Depuis l’invention du cinéma, vers la fin du XIXe siècle, on a essayé d’enrichir les films avec de la couleur. Pour colorier les films en noir et blanc, on les trempait dans des bains colorants, par exemple, ou on les coloriait à la main ou à l’aide de pochoirs. Plus tard sont venus des procédés mimétiques cherchant à appliquer des couleurs sur les films au moyen de techniques photographiques, ce qui s’est révélé très complexe. Le projet de recherche en sciences cinématographiques FilmColors. Bridging the Gap Between Technology and Aesthetics, du Conseil européen de la recherche (European Research Council), financé par un subside ERC Advanced Grant, a son siège à l’université de Zurich; il étudie, dans une approche interdisciplinaire, les relations entre technique et esthétique du film en couleurs sur la période allant de 1895 à 1995.
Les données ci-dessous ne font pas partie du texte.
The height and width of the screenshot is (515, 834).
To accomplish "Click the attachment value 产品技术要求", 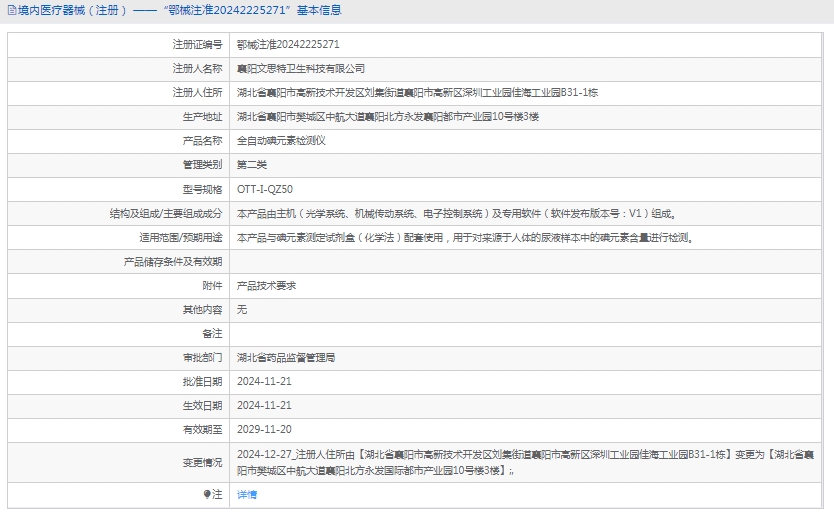I will 266,285.
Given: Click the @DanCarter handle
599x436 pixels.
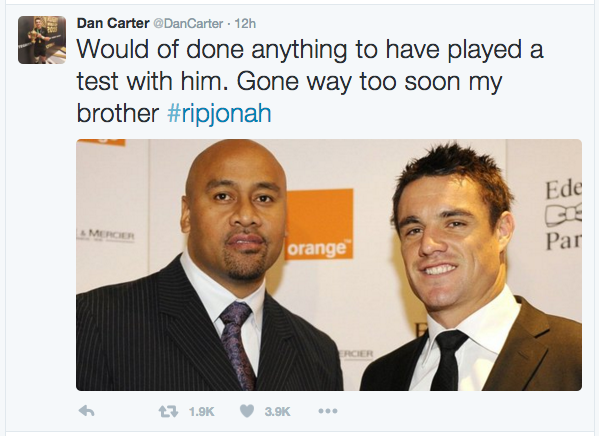Looking at the screenshot, I should pos(188,24).
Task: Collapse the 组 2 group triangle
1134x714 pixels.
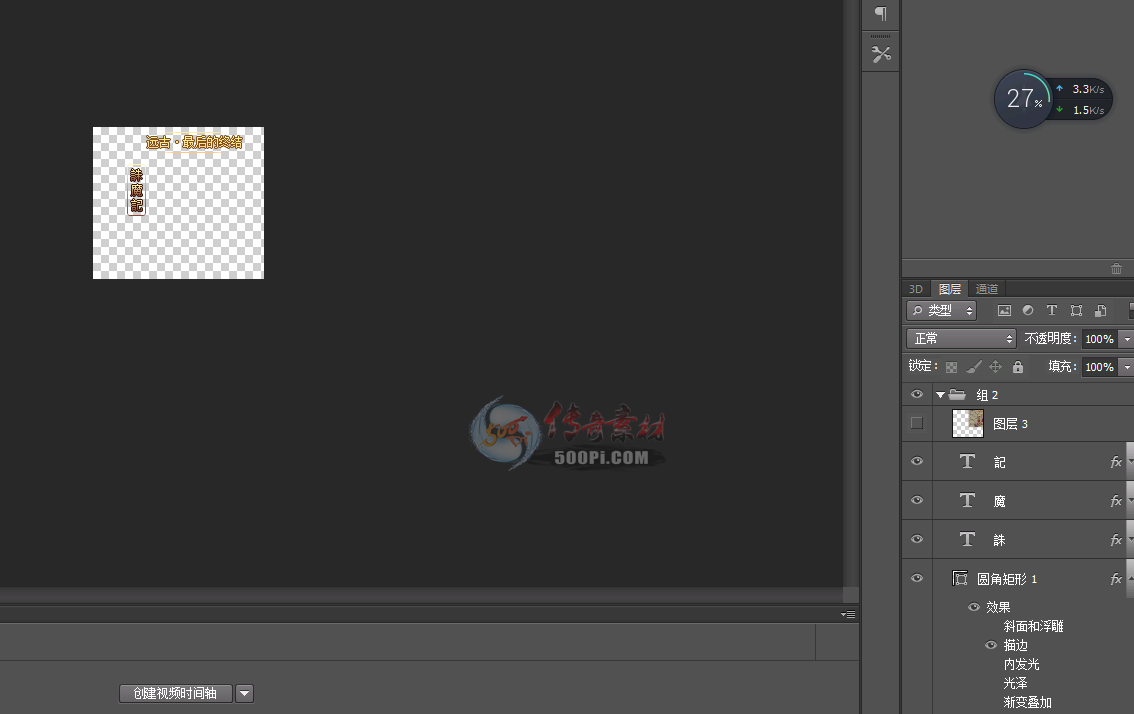Action: click(940, 395)
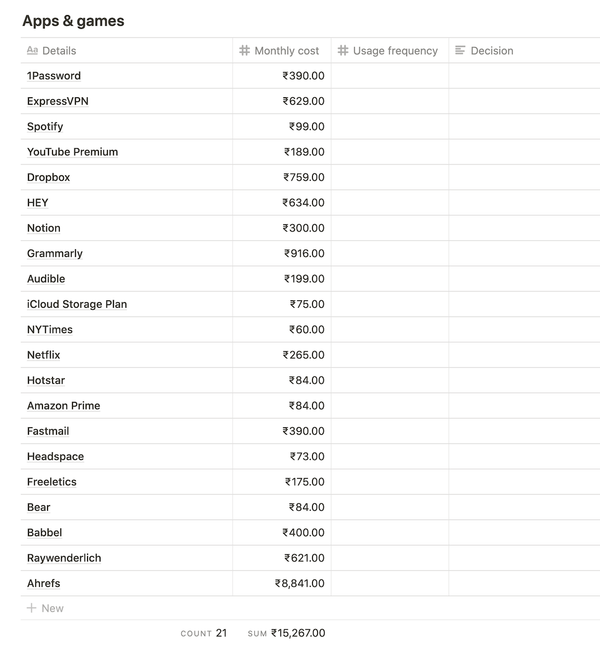Open the Decision column header menu
The height and width of the screenshot is (655, 600).
click(524, 51)
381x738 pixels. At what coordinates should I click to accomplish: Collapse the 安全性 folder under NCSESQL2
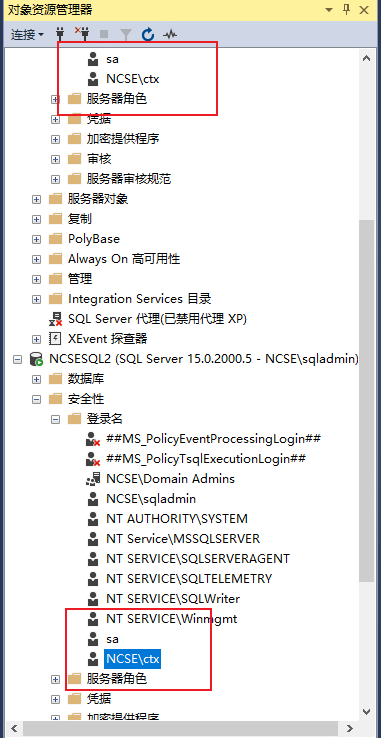click(36, 399)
Une des notions clés de cette étude est l’esthétique de la matière, par laquelle on analyse la façon dont les propriétés matérielles affectent les qualités esthétiques des films. Pour mener à bien ce projet de recherche, des films en couleurs provenant des archives cinématographiques d’Europe, des Etats-Unis et du Japon ont été documentés par des photographies; on étudie ensuite les techniques choisies pour la couleur en analysant une grande quantité de films. Outre l’analyse formelle et esthétique assistée par ordinateur du corpus, l’équipe de chercheurs utilise des méthodes de mesure scientifiques pour déterminer les propriétés physiques des films couleurs. L’objectif de ces approches diversifiées est de restaurer et de numériser des films historiques en couleurs à l’aide de méthodes scientifiques, afin qu’on puisse les regarder à nouveau.